I think of the way too many people in these first nations struggle for a basic quality of life. They live in third world living conditions. Their whole community has no running water. People live in mouldy, overcrowded homes with 17 people to a house.
Because of the history of colonization, people have been forced onto reserves that often have very limited capacity for economic development, so the levels of unemployment are outrageous. It can be as high as 80% or more. That means that the sense of economic marginalization people face is extreme. This is coupled with a history of residential schools, where children were taught to wipe away identity, culture, and pride in an attempt to assimilate them. All of these things were very much supported by the government. Those heinous acts have contributed to intergenerational impacts.
Too many people feel marginalized. Too many people experience social breakdown in their communities. Sadly, because of the way our justice system and even our police system have often responded, the element of systemic racism has also emerged. People, because of their identity, because of the colour of their skin, have been treated unfairly.
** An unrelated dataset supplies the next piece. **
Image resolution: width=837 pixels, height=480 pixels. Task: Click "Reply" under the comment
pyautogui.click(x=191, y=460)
We know that aboriginal people, particularly aboriginal men, are more highly represented in our prison system. We know that this has everything to do with their living conditions and the way they have been marginalized economically, socially, and culturally in our country, yet the government's response has been to cut important programs, whether it is the prison farms, life skills programming, or healing programming. I think of the Aboriginal Healing Foundation, which the government also got rid of.
I wonder how much Conservatives actually care about victims or preventing the emergence of other victims if they are cutting the very programs that allow people to gain strength, to heal, to become healthier, and to pull away from violence or violent situations.
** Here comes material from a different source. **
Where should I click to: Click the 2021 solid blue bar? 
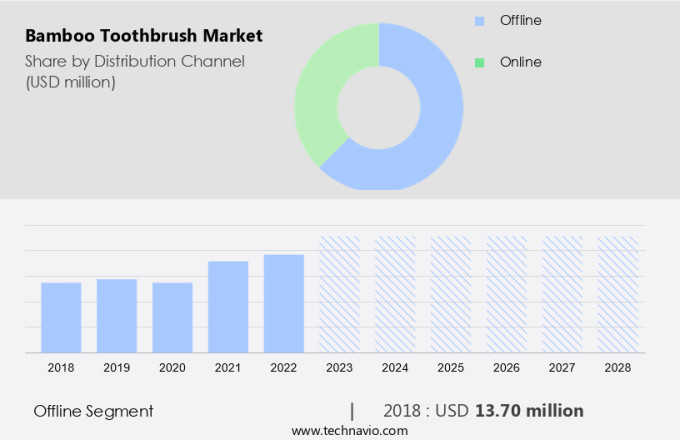coord(228,306)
I think of the lack of access to treatment programs in my constituency. People come from across Manitoba and across the country to get treatment and heal from drug addiction and alcohol abuse at the medicine lodge in Nisichawayasihk Cree Nation. I know that there has been a difficult relationship with the federal government in terms of ongoing funding, despite the overwhelming success of this program. The federal government and the Prime Minister have not been steadfast supporters of a type of programming that is sure to prevent violence and abuse in communities across the country.
Just last week, I gathered with leaders and health professionals in Manitoba to demand that the federal government renew its commitment to maternal health programming for aboriginal women. It made a commitment to women around the world while ignoring aboriginal women here at home. These kinds of supports lift women up from conditions of poverty and marginalization. They support and restore the relationship to that next generation so that they build healthier relationships, build stronger families, and prevent the kind of violent or difficult situations that too many families have faced.
In conclusion, I have indicated our position as a party on the bill, but our position is clear that support for victims means preventing the existence of more victims. It means investing in Canadians. It means bringing people in from the margins. It means building a better country for all of us.